At this point, the idea of an Odd Future member growing up isn’t necessarily newsworthy. Tyler, The Creator and Earl Sweatshirt—the two best-known members of the hip-hop collective outside of Frank Ocean—have both managed to build careers that move beyond the controversy of their earlier lyrics. That’s not to say they’re completely above rapping about stomach-churning sex, violence, and general juvenilia, but even a sick joke of a song like “Fucking Young / Perfect” at least has a conflicted morality to it. So it’s not just a matter of each artist growing up. That was always inevitable. It’s more about how they grow up. It’s about how age affects their music. After all, that’s the only way most of us will ever get to connect with any of them.

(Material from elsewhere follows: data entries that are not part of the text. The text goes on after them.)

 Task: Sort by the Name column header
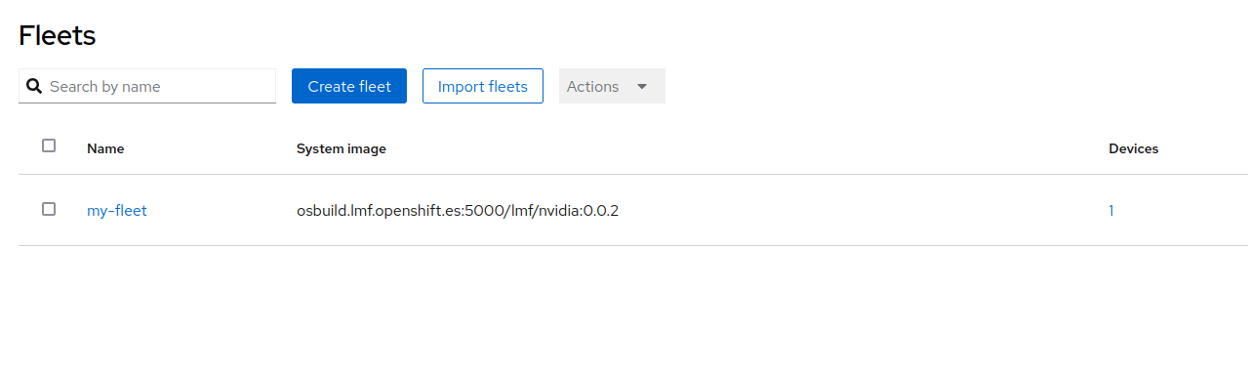[105, 148]
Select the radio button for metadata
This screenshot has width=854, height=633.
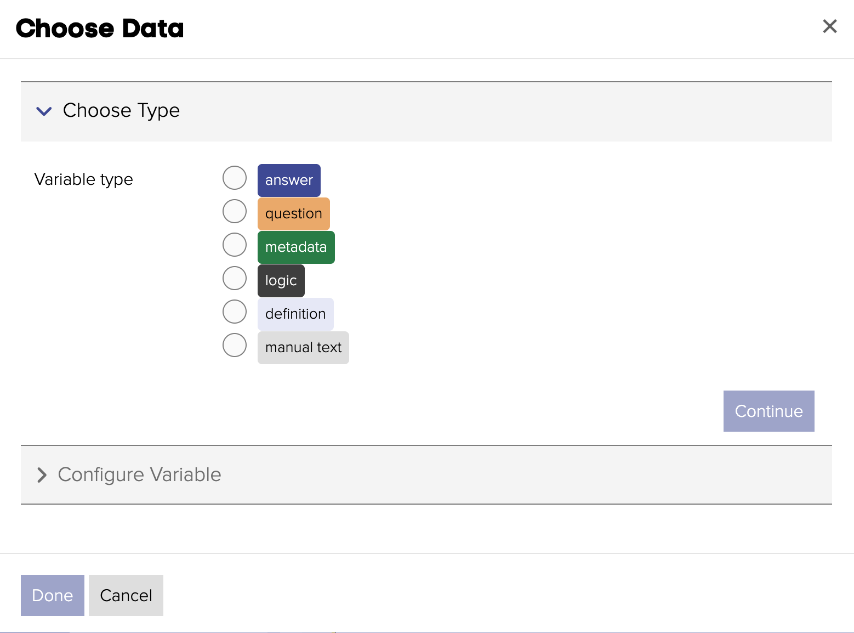235,245
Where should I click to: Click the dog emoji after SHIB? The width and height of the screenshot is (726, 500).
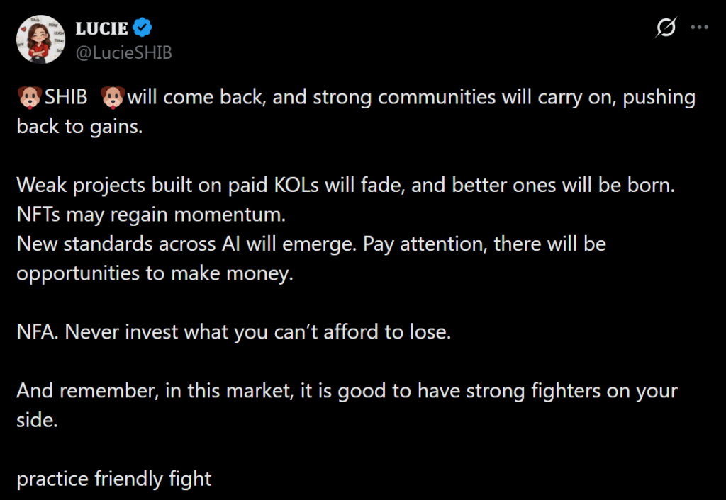[112, 97]
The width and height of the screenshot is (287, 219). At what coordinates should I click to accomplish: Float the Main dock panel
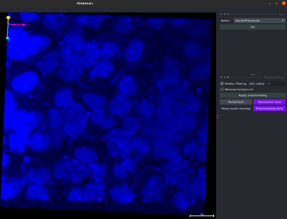tap(228, 14)
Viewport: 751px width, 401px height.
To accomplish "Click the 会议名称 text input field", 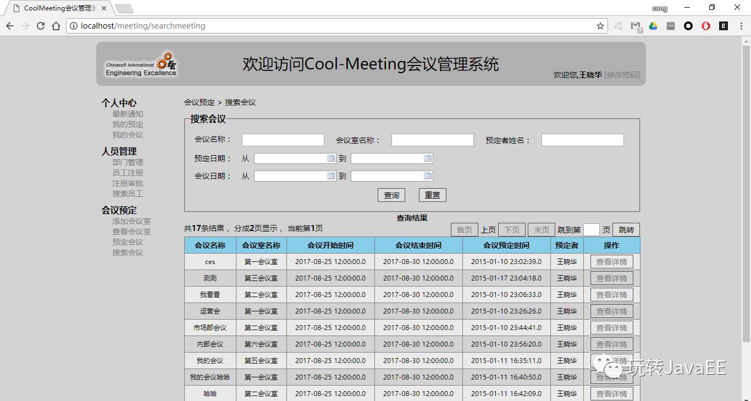I will click(x=283, y=140).
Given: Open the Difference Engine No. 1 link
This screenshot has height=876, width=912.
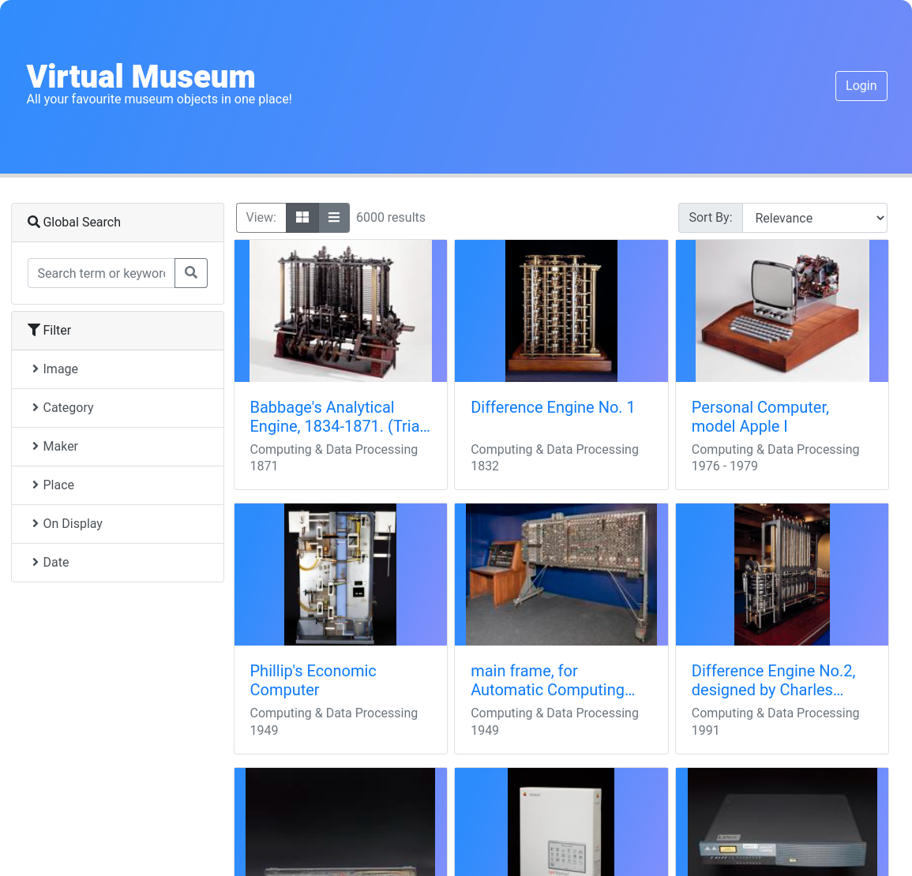Looking at the screenshot, I should 552,407.
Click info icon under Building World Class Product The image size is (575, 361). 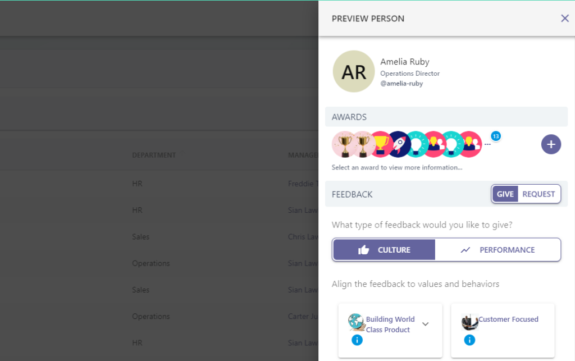[357, 340]
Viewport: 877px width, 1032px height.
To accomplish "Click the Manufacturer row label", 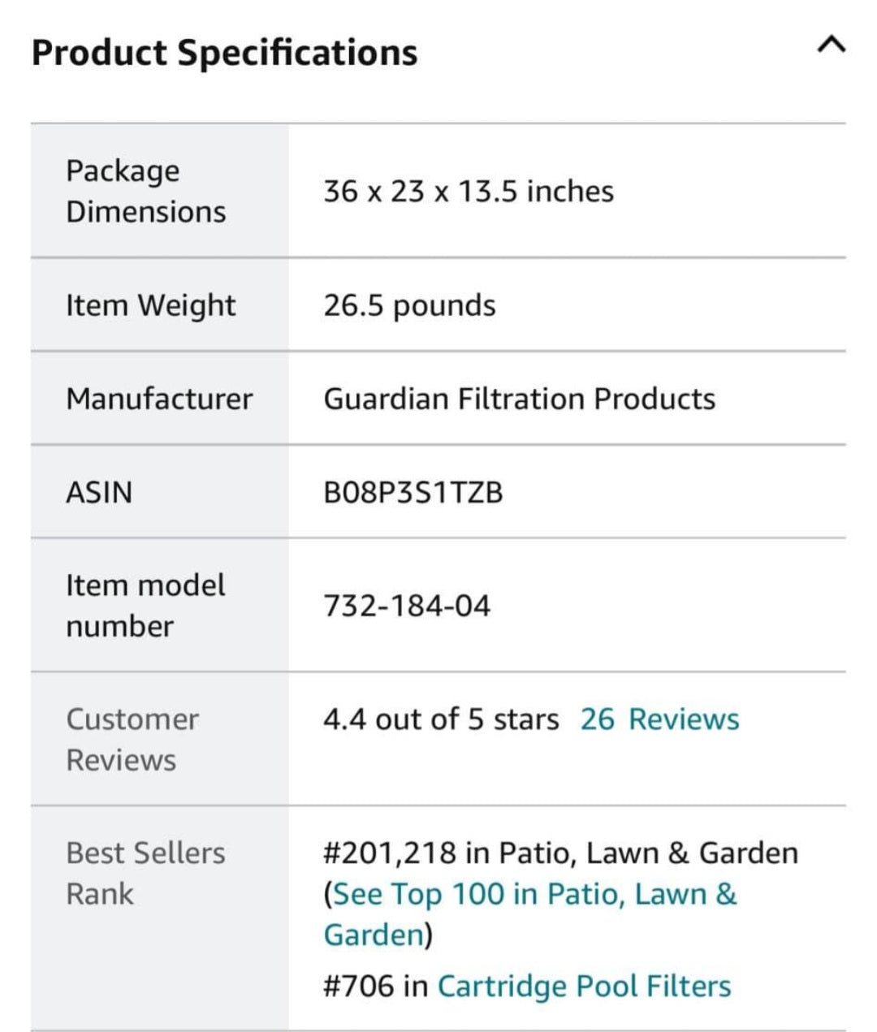I will click(159, 399).
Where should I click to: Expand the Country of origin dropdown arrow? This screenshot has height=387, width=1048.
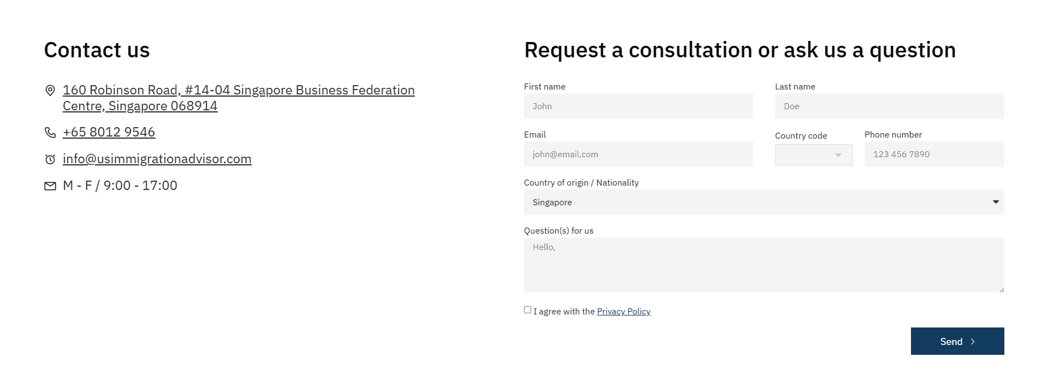point(996,202)
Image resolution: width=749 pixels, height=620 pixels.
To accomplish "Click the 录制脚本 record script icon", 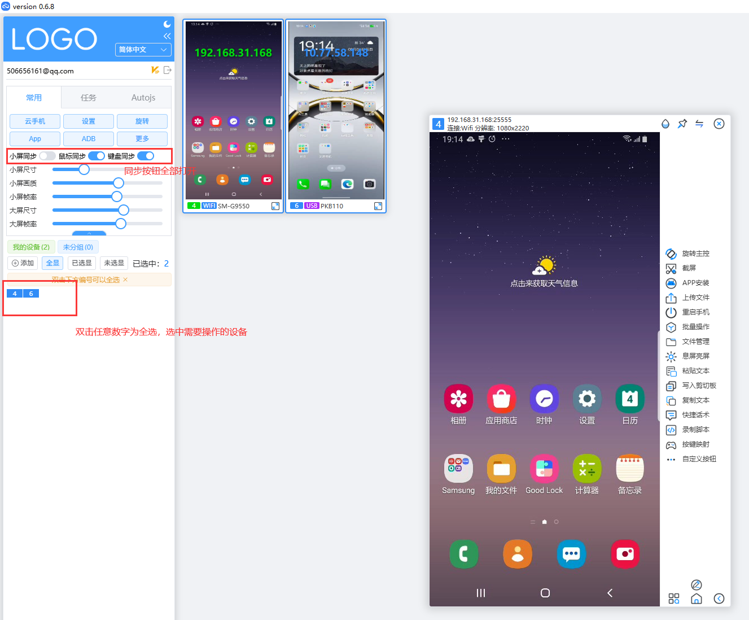I will tap(671, 430).
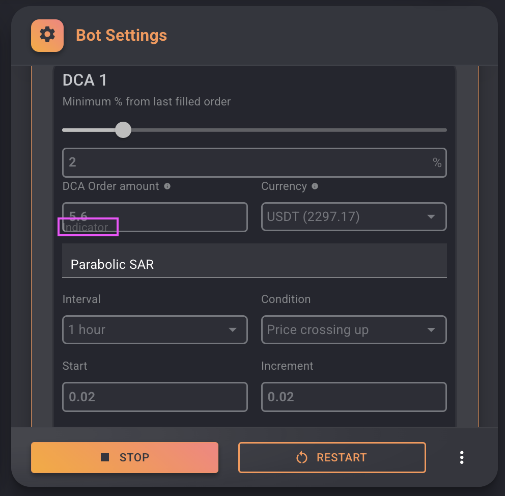Click the DCA Order amount info icon
This screenshot has width=505, height=496.
click(167, 186)
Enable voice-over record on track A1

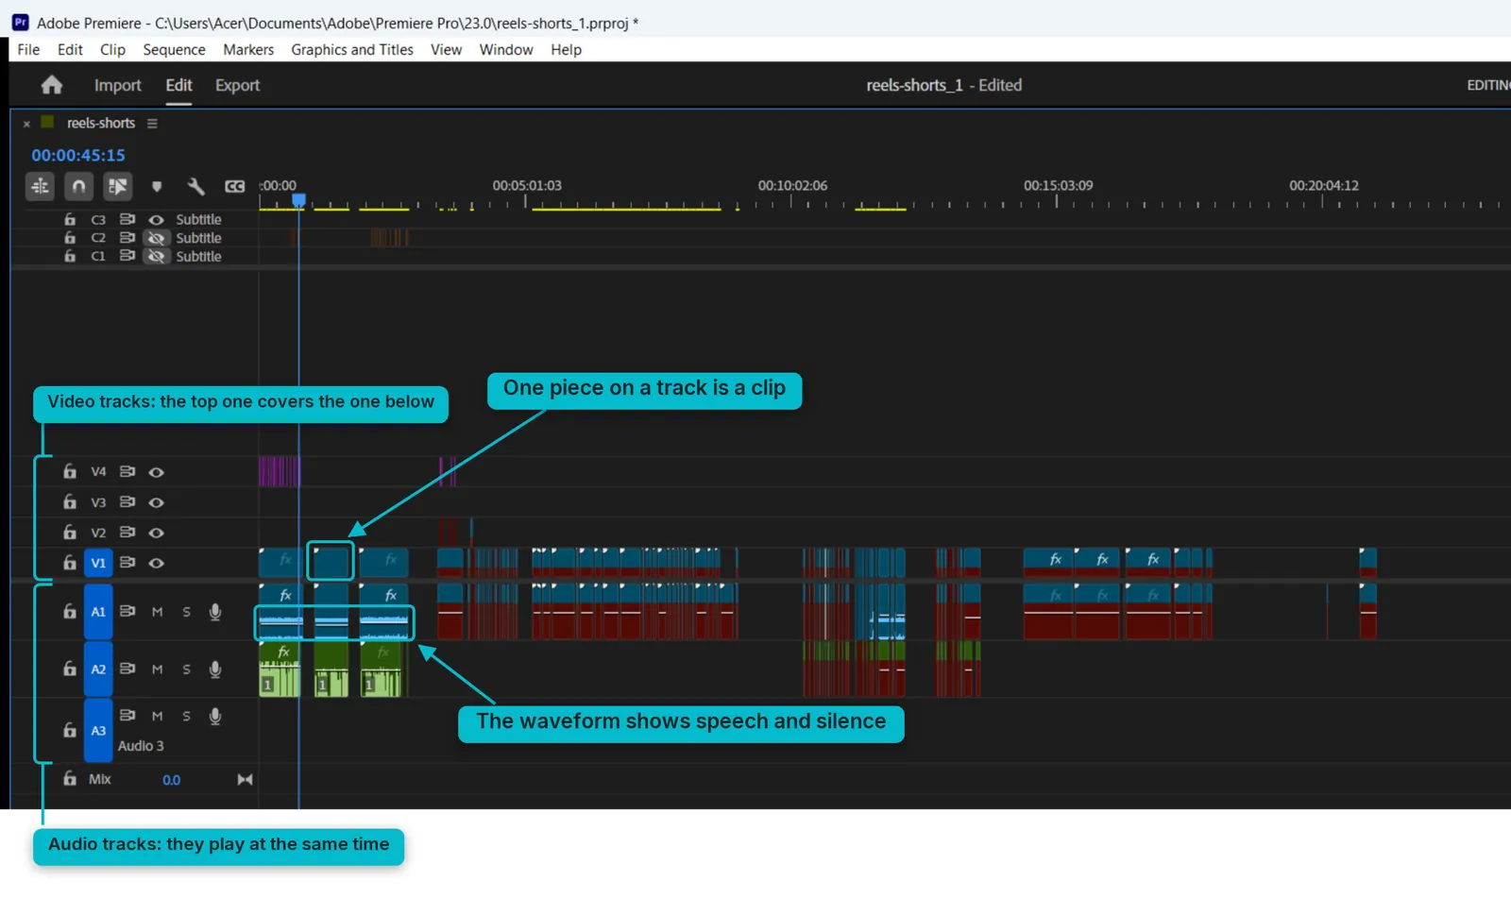[x=215, y=612]
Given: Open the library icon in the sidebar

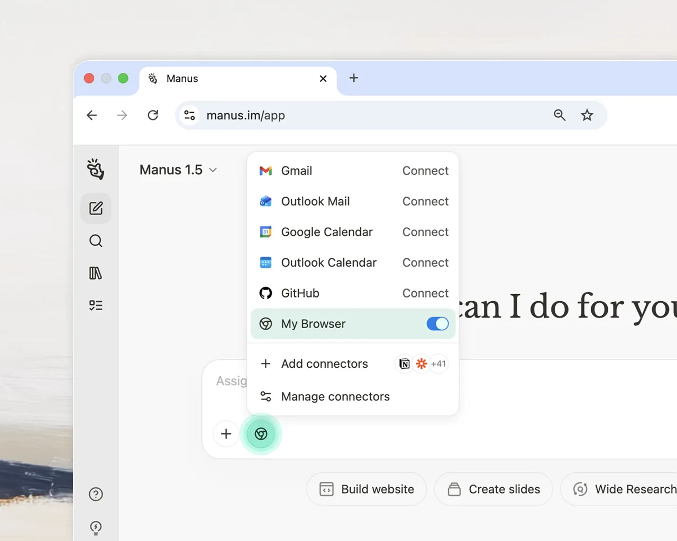Looking at the screenshot, I should (x=96, y=273).
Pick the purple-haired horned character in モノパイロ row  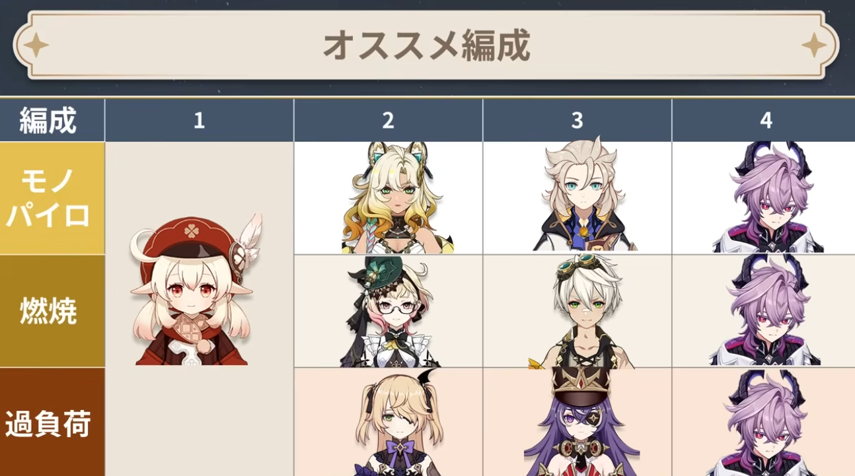(768, 197)
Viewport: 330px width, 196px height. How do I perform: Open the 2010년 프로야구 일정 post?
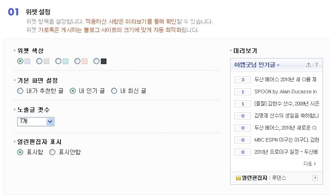pos(286,152)
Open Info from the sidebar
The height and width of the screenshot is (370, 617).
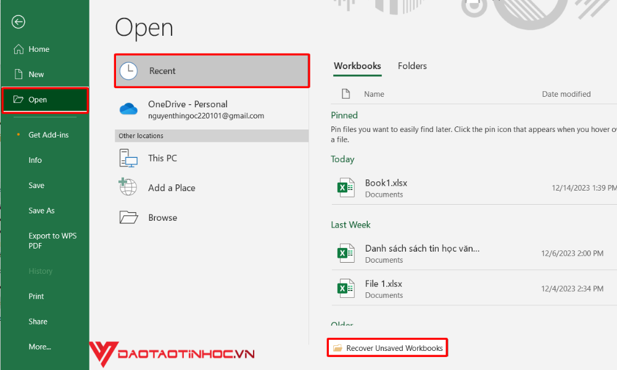tap(35, 160)
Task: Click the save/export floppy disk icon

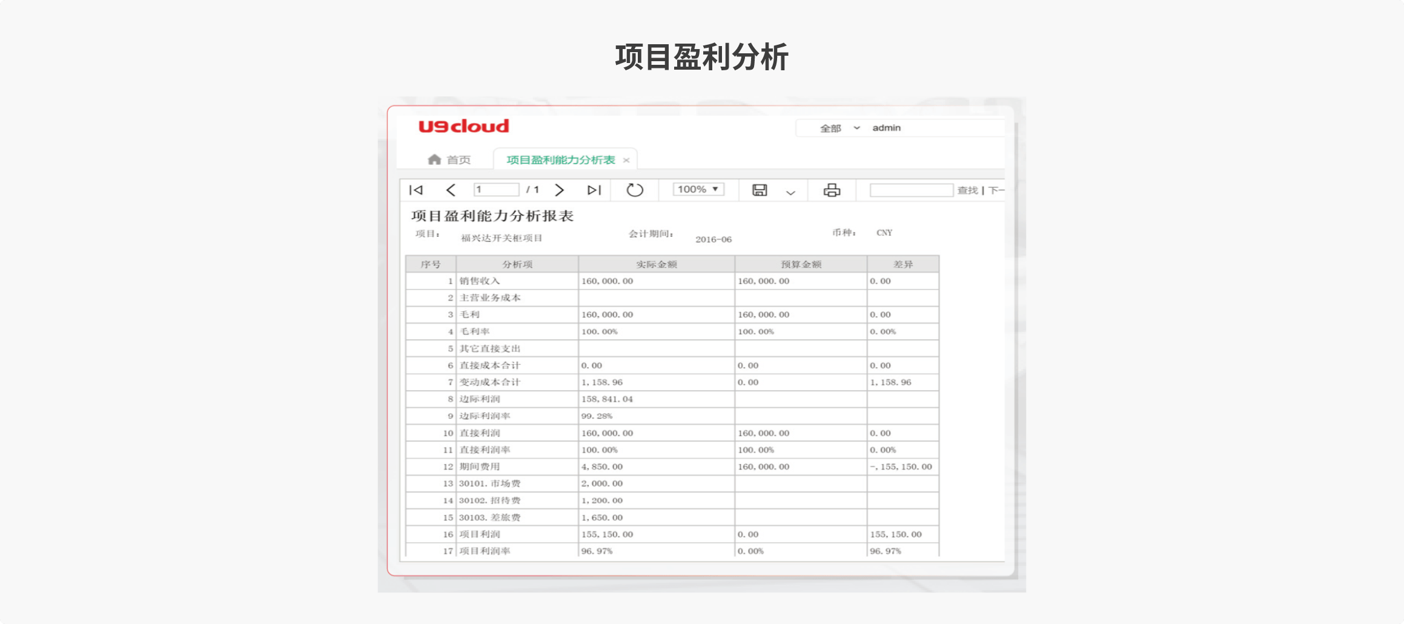Action: [x=760, y=190]
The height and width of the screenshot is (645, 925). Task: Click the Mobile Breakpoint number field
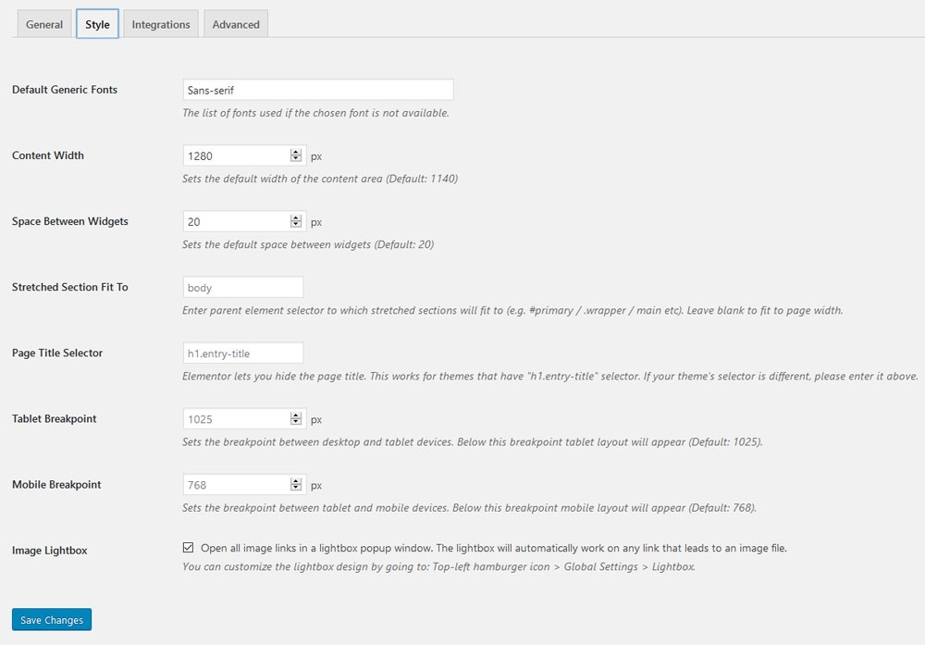[237, 484]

Throughout Fireplace: TheNotTheOtherSide, the first studio album from Odd Future’s old reliable Hodgy, the how means an increased value on responsibility and spirituality. It’s arguably the most unwaveringly moral of any of the Odd Future solo releases, including anything put out by Ocean. Over an immersive jet stream of neo-soul production (the glass-calm choir on “Barbell” couldn’t be further from the demented cartoonery of The OF Tape Vol. 2), he embraces living in the moment on “The Now,” waxes optimistic on “Glory,” and reflects on his faith in “Kundalini.”
While the arrangements radiate an L.A.-centric kind of warmth and there are creative turns of phrase peppered among the lyrics (on “Kundalini,” he vows to cut demons off him like a circumcision), the positivity often suffers from a lack of detail. Hodgy’s never been the most autobiographical writer, but it’s hard to get invested in his personal evolution when several of the songs never move beyond merely acknowledging said evolution. The bars on “Kundalini” are individually creative, and yet they never give us a concrete idea of why his beliefs have changed or now have a stronger conviction. Surely his becoming a father in real life has something to do with it, but that rarely gets talked about. Likewise, “The Now,” “Glory,” “Laguna,” and others are the lyrical equivalent to a self-help book. Even if the message is admirable, it only scratches the surface of what truly goes into personal change. The metamorphosis comes off as too easy; too fully formed. And that somehow makes it feel less real than it actually is.